I giudici hanno inoltre riconosciuto agli odontoiatri la possibilità di svolgere prestazioni di igiene orale, senza che questo determini un’erosione del ruolo degli igienisti dentali. Per la Corte vale il principio del ‘più contiene il meno’: sarebbe infatti “incomprensibile e paradossale escludere la possibilità per il medico di svolgere anche prestazioni di igiene dentale ove necessario”, rimarca il presidente della Cao. 

La risposta degli igienisti dentali

Immediata è arrivata la risposta della Federazione nazionale degli ordini Tsrm e Pstrp, che esprime “la più ferma, rispettosa, ma motivata critica nei confronti della sentenza del Tar”, ritenendo la lettura del ruolo dell’igienista dentale offerta dal tribunale “restrittiva e anacronistica”. La sentenza del Tar delle Marche, secondo la Federazione, “rispolvera un arcaico principio di assorbimento che, di fatto, rischia di svuotare di significato la professione dell’igienista dentale”.

Il principio richiamato dalla sentenza del più che contiene il meno “nega la specificità” della professione e “riporta l’orologio indietro a una concezione gerarchica e non multidisciplinare del sistema sanitario, in netto contrasto con le più moderne logiche di integrazione e collaborazione tra professionisti”.

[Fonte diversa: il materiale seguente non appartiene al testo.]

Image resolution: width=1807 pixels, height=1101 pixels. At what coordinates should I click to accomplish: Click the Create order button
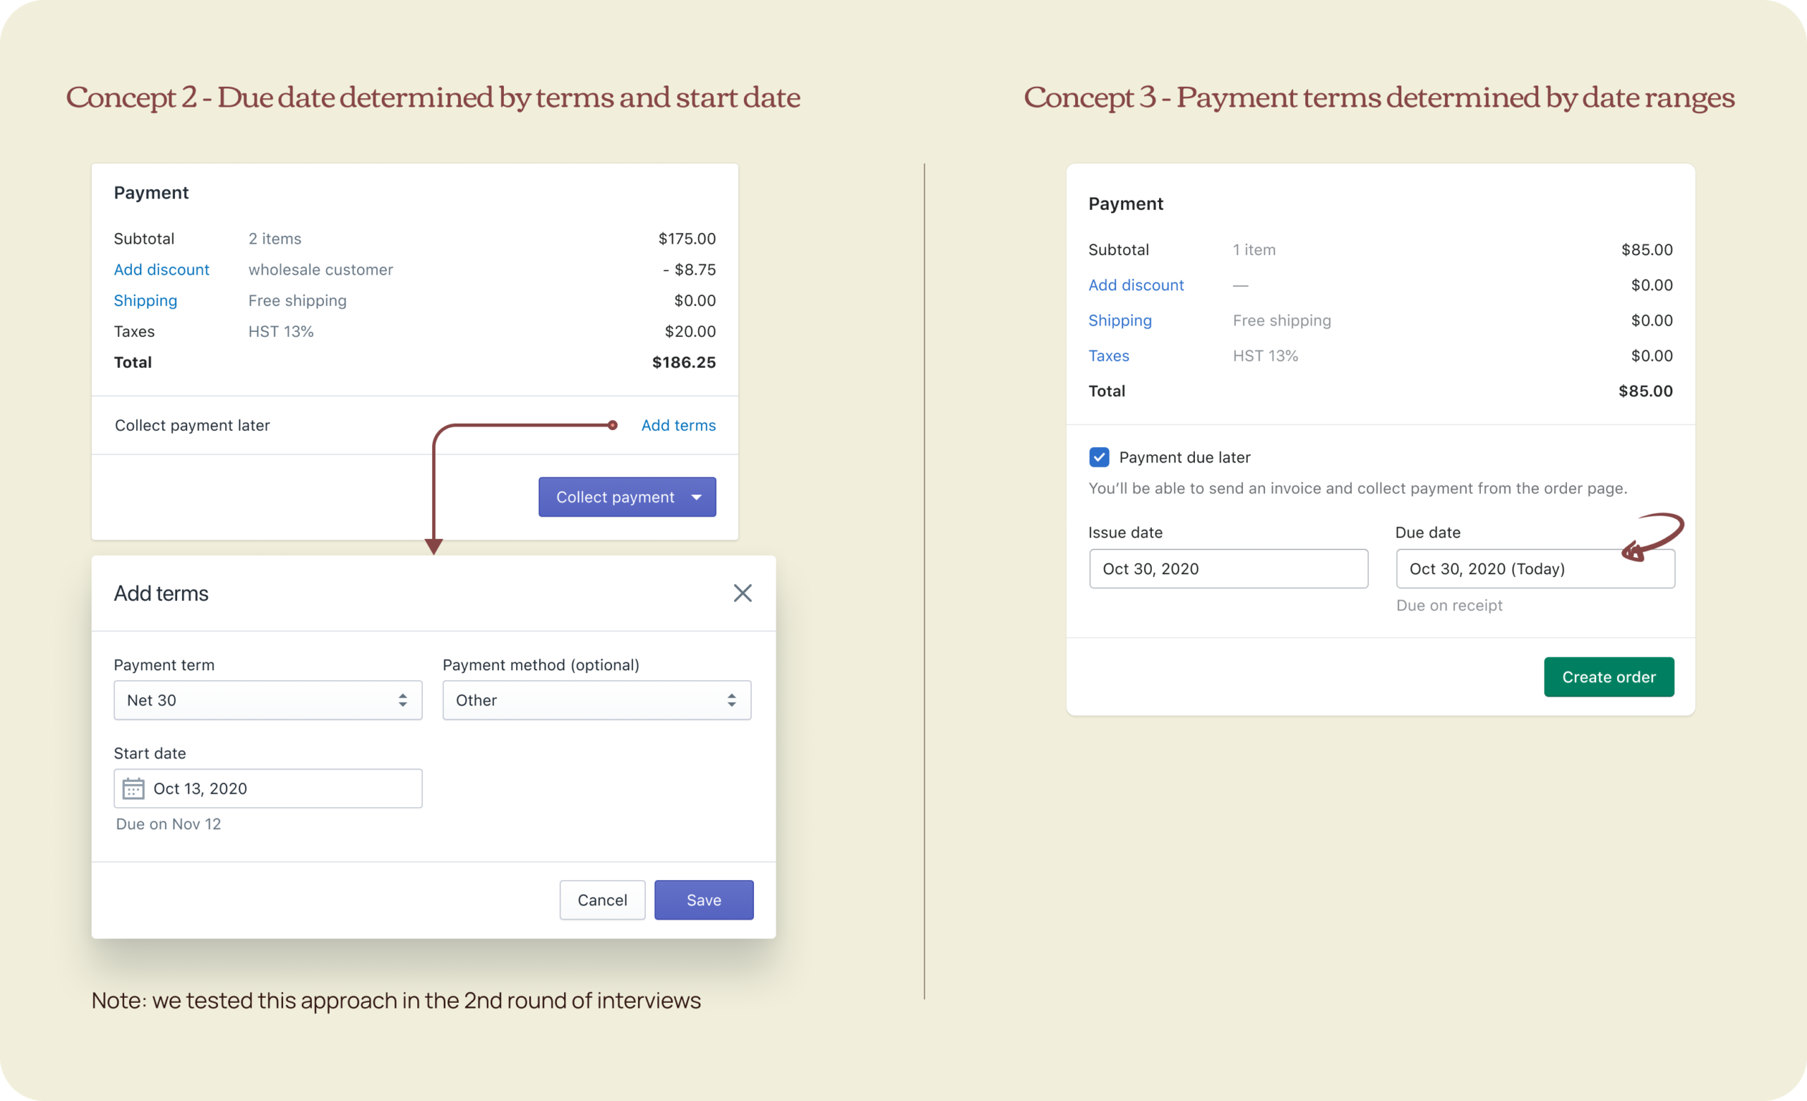pyautogui.click(x=1608, y=677)
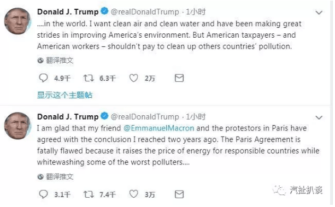This screenshot has width=335, height=207.
Task: Send first tweet via direct message envelope
Action: [x=179, y=78]
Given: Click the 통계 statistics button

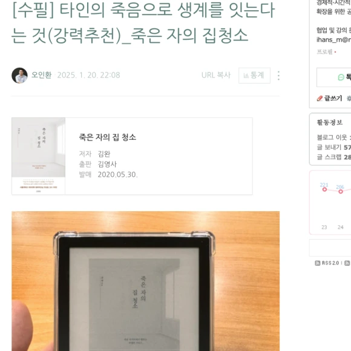Looking at the screenshot, I should coord(254,76).
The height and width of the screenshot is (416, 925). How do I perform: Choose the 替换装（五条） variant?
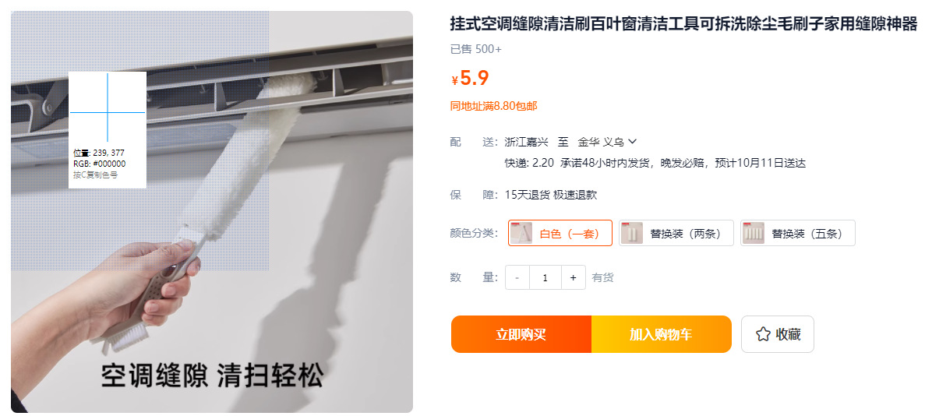797,233
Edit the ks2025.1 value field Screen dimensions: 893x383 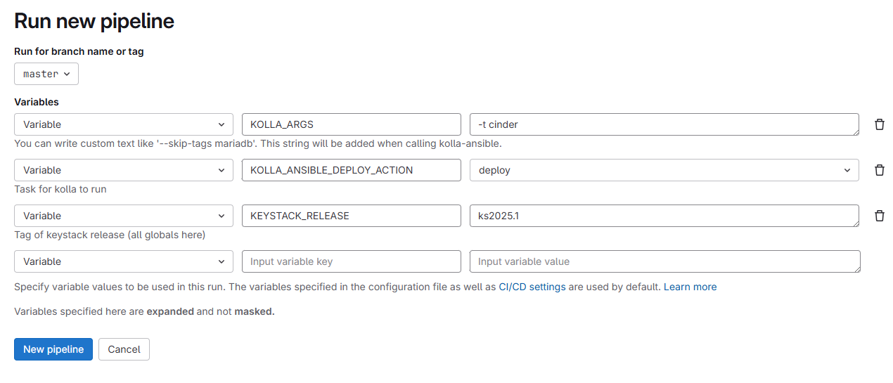coord(664,216)
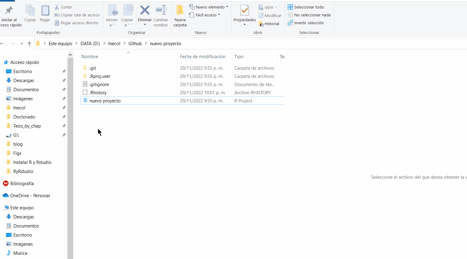Click the Cambiar nombre rename icon
This screenshot has height=259, width=467.
coord(161,10)
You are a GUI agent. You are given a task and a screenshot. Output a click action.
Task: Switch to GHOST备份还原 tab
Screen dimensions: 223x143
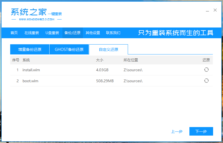click(x=69, y=50)
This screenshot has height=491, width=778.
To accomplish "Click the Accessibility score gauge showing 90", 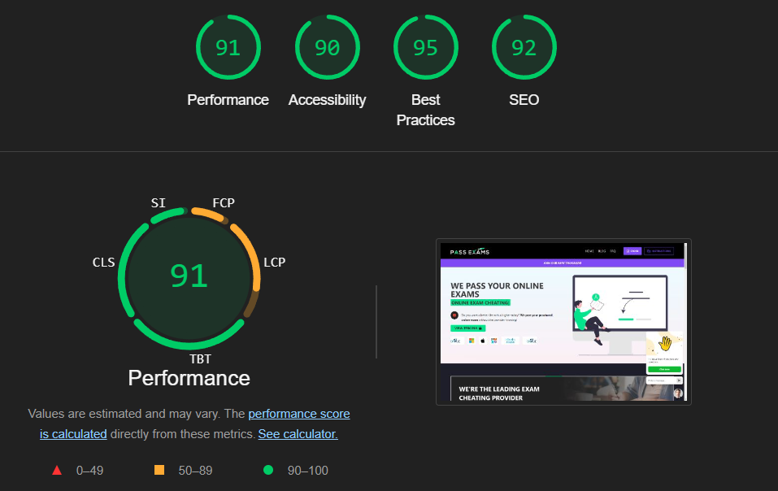I will coord(327,47).
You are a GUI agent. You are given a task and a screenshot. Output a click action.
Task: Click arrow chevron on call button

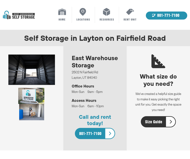(110, 133)
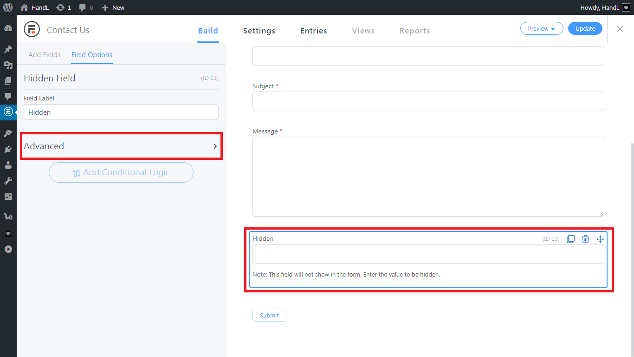Open the Entries tab
634x357 pixels.
click(x=314, y=31)
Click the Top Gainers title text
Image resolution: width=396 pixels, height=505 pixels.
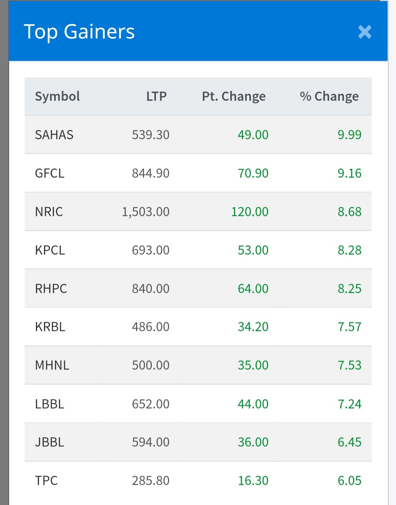point(79,31)
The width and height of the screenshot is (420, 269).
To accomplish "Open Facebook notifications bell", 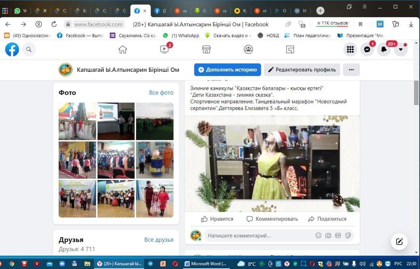I will [384, 49].
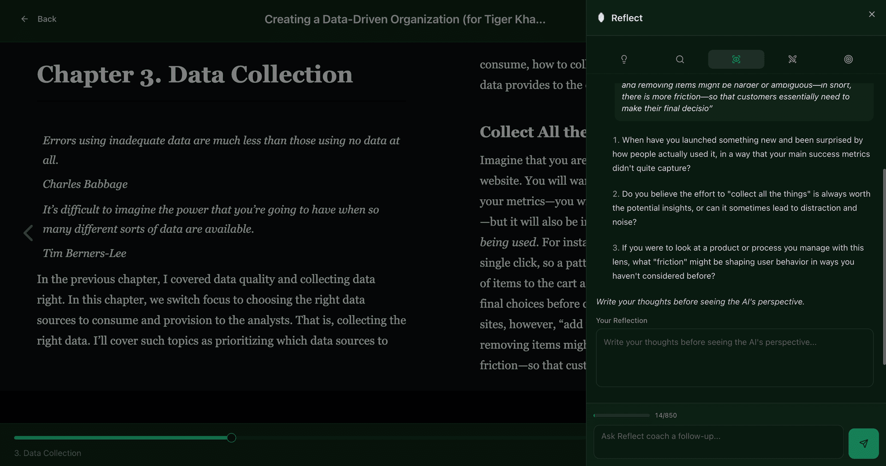Click the 14/850 character count bar

pyautogui.click(x=622, y=415)
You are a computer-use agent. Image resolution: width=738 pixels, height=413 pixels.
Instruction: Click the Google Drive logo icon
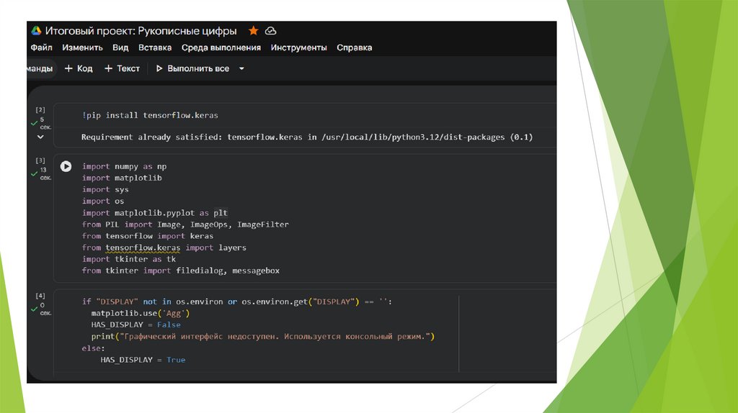click(x=36, y=31)
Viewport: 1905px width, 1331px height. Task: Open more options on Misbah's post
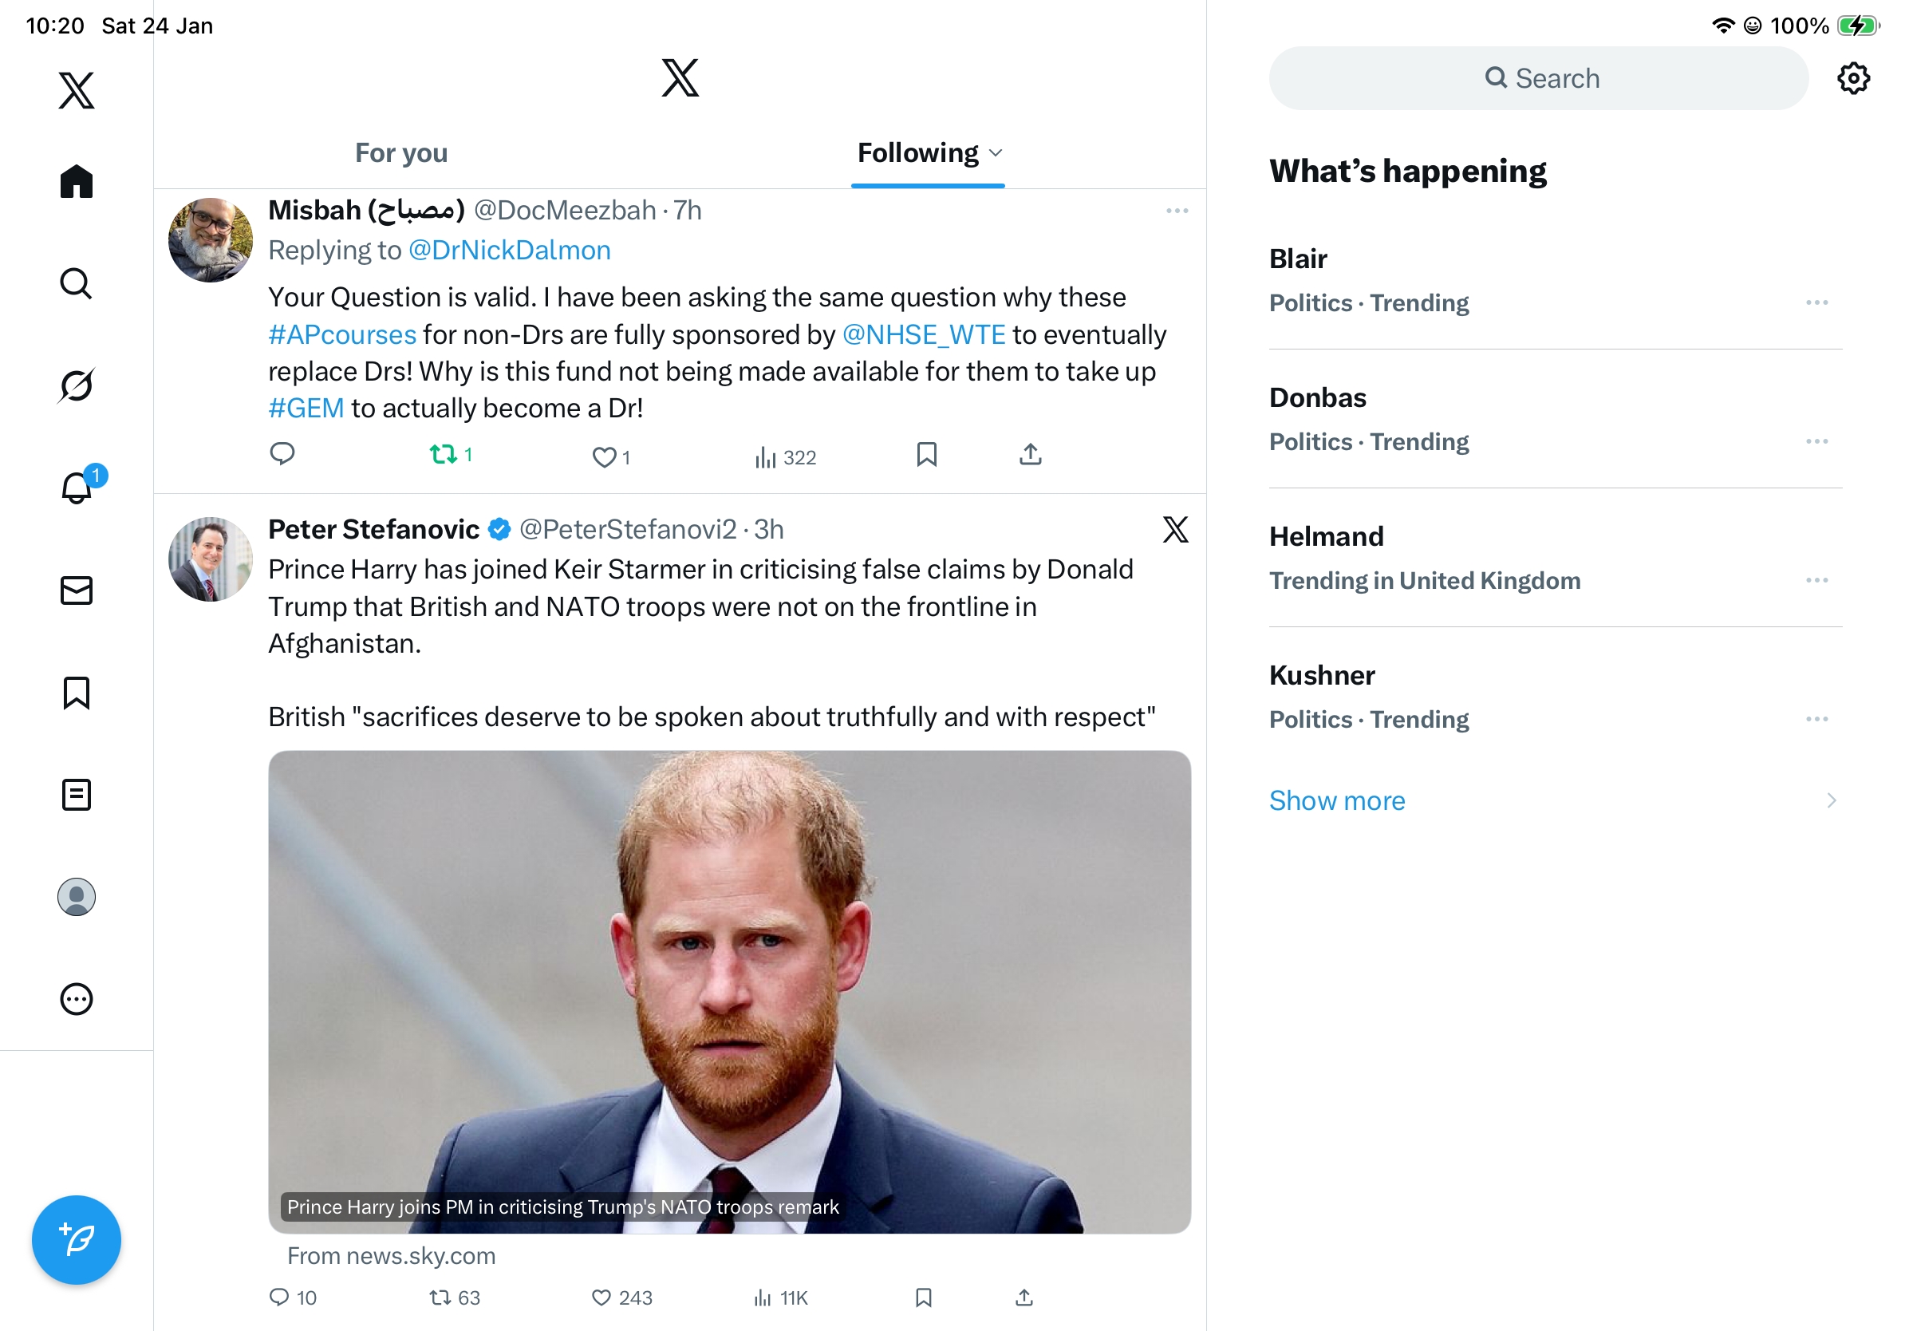1177,211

Il timore, incalza la Federazione, è che “dietro la foglia di fico della tutela della salute si celino logiche che rispondono a una visione conservatrice dei modelli professionali. Tale visione – conclude la nota – appare tesa a preservare assetti economici consolidati a discapito dell’innovazione, dell’efficienza del sistema e della libera scelta del cittadino di accedere a prestazioni di prevenzione fondamentali per la propria salute”.